Unit 42: Extortion payments hit new records

The average ransom payment in the first half of 2021 jumped to $570,000, up 82% from 2020, says Palo Alto Networks' Unit 42

Ransomware is one of the most damaging forms of cyberattack, resulting in huge financial losses for victimised organisations.  A report released by Palo Alto Networks threat intelligence team, Unit 42, looks at how and why ransomware prices have soared over the past year.

It was found that the average ransomware payment climbed 82% since 2020 to a record $570,000 in the first half of 2021, as cybercriminals employed increasingly aggressive tactics to coerce organizations into paying larger ransoms. The increase comes after the average payment last year surged 171% to more than $312,000. 

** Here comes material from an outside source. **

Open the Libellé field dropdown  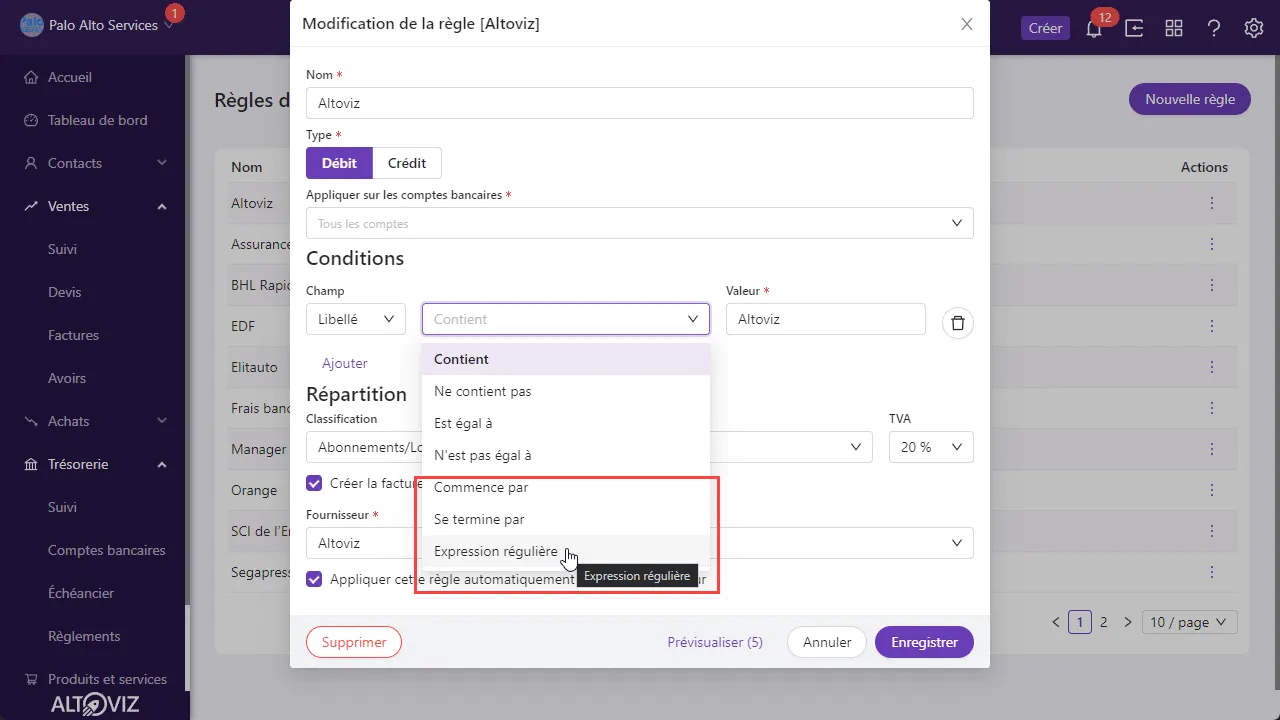point(356,319)
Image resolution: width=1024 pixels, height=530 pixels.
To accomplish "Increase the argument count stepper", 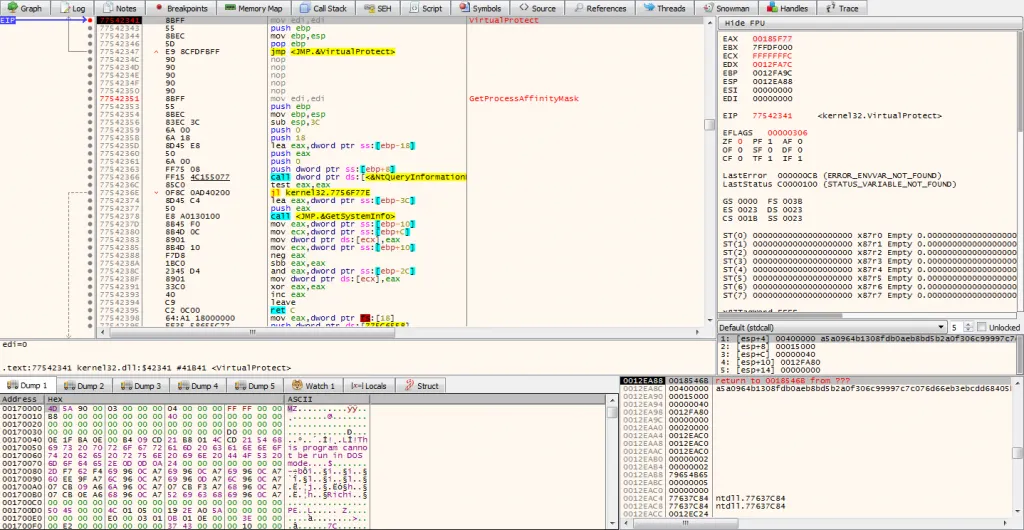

“We already knew it was getting worse from following the news, and many of us also knew from personal experience. Ransomware attacks have prevented us from accessing work computers, pushed up meat prices, led to gasoline shortages, shut down schools, delayed legal cases, prevented some of us from getting our cars inspected and caused some hospitals to turn away patients.” said Ramarcus Baylor, Senior Director at Unit 42;  Jeremy Brown and John Martineau, Principle consultant at Unit 42, in a blog post. 


The rise of ransomware prices 


A trend identified by Unit 42 consultants, was the rise of “quadruple extortion”. Ransomware operators now commonly use as many as four techniques for pressuring victims into paying:

  1. Encryption: Victims pay to regain access to scrambled data and compromised computer systems that stop working because key files are encrypted.
  2. Data Theft: Hackers release sensitive information if a ransom is not paid. (This trend really took off in 2020.)
  3. Denial of Service (DoS): Ransomware gangs launch denial of service attacks that shut down a victim’s public websites.
  4. Harassment: Cybercriminals contact customers, business partners, employees and media to tell them the organisation was hacked.

Although it’s rare for one organisation to be the victim of all four techniques, this year Unit 42 have increasingly seen ransomware gangs engage in additional approaches when victims don’t pay up after encryption and data theft.

The 2021 Unit 42 Ransomware Threat Report, which covered 2020 trends, flagged double extortion as an emerging practice – and the latest observations show attackers again doubling the number of extortion techniques they use.

The highest ransom demand of a single victim seen by Unit 42’s consultants rose to $50 million in the first half of 2021 from $30 million last year. The largest confirmed payment, so far this year, was the $11 million that JBS SA disclosed after a massive attack in June. Last year, the largest payment Unit 42observed was $10 million.


The future of ransomware 


Unit 42 expects the ransomware crisis will continue to gain momentum over the coming months, as cybercrime groups further hone tactics for coercing victims into paying and also develop new approaches for making attacks more disruptive.

They also predict to see some gangs continue to focus on the low end of the market, regularly targeting small businesses that lack resources to invest heavily in cybersecurity. So far this year, they have observed groups, including NetWalker, SunCrypt and Lockbit, demanding and taking in payments ranging from $10,000 to $50,000. While they may seem small compared to the largest ransoms observed, payments that size can have a debilitating impact on a small organisation.